*Do this if you see both yeast colonies and what might be mold. Or if the colonies have grown and spread too much.
- Plate growth medium with colonies
- 15mL conical tube containing liquid culture
- Pipette (P1000), tip (P1000)
- Sterilized toothpick
- Tweezers
- Rubbing alcohol
- Rubber gloves
- Permanent marker
- Garbage bag
- Wear rubber gloves and disinfect your hands with alcohol. Disinfect the clean bench with alcohol. Use alcohol to disinfect the items to be put in the clean bench.
- Place 15mL conical tubes on the tube stand, pour 2 mL of the growth medium into each tube, and leave the cap loosened.
- Decide which colonies are to be extracted from the plate growth medium. *Choose standalone colonies that are not fused to another colony. Choose colonies that are well away from mold, etc. The colony should not be too small nor too large.

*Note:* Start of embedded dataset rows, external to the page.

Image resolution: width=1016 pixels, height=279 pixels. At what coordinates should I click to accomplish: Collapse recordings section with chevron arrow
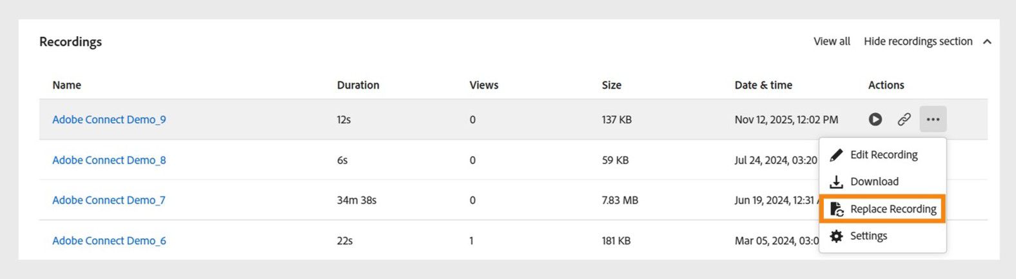click(987, 42)
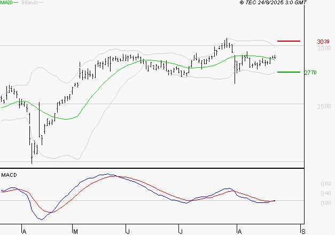Click the MACD panel title
This screenshot has width=335, height=235.
pos(8,175)
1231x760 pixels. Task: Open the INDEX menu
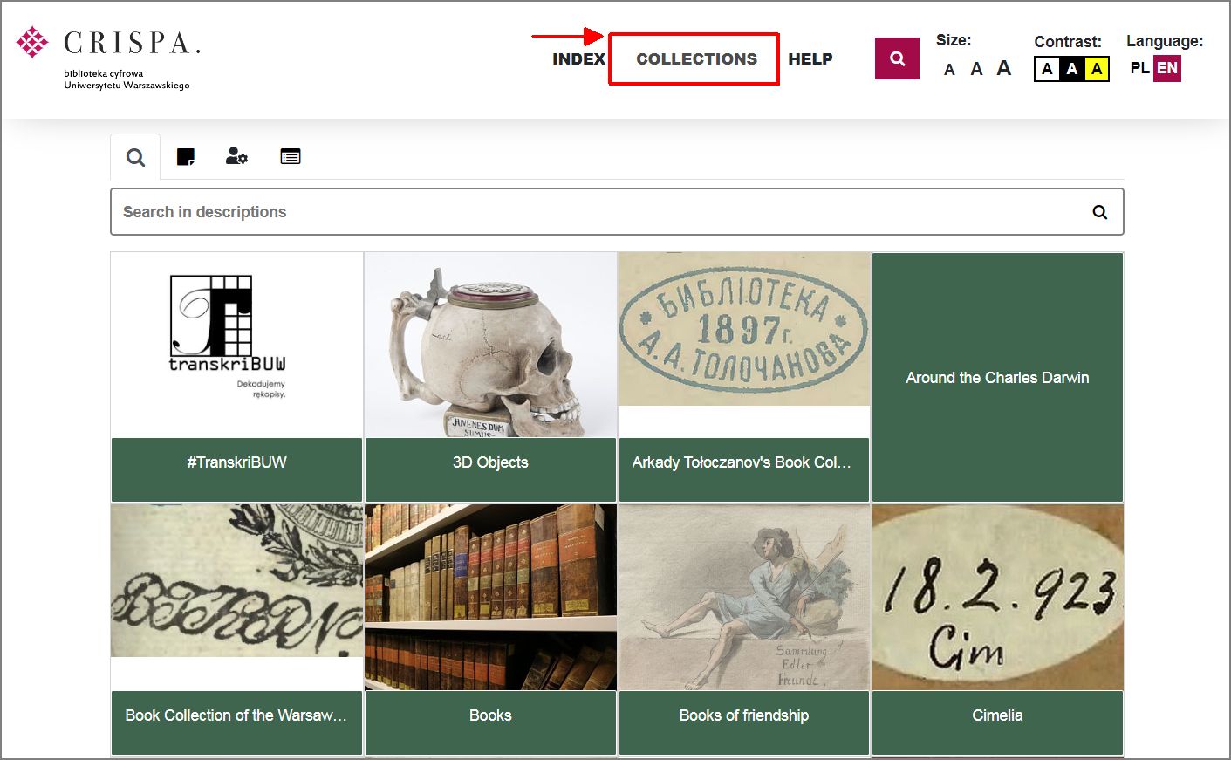[x=578, y=58]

- With tweezers whose tips have been well wiped with rubbing alcohol, grab a sterilized toothpick and scoop up the colony on the plate growth medium. Drop the toothpick into the conical tube and put on the cap. During this time, do not put the plate growth medium's petri dish cover upside down.
- On the conical tube, use a permanent marker to write information such as the number.
- Set the incubator to 30°C and put in the conical tube to incubate. Keep checking the condition of the culture. If carbon dioxide is produced under static conditions or if it is turbid compared to the start of the culture, transfer it to a plate growth medium.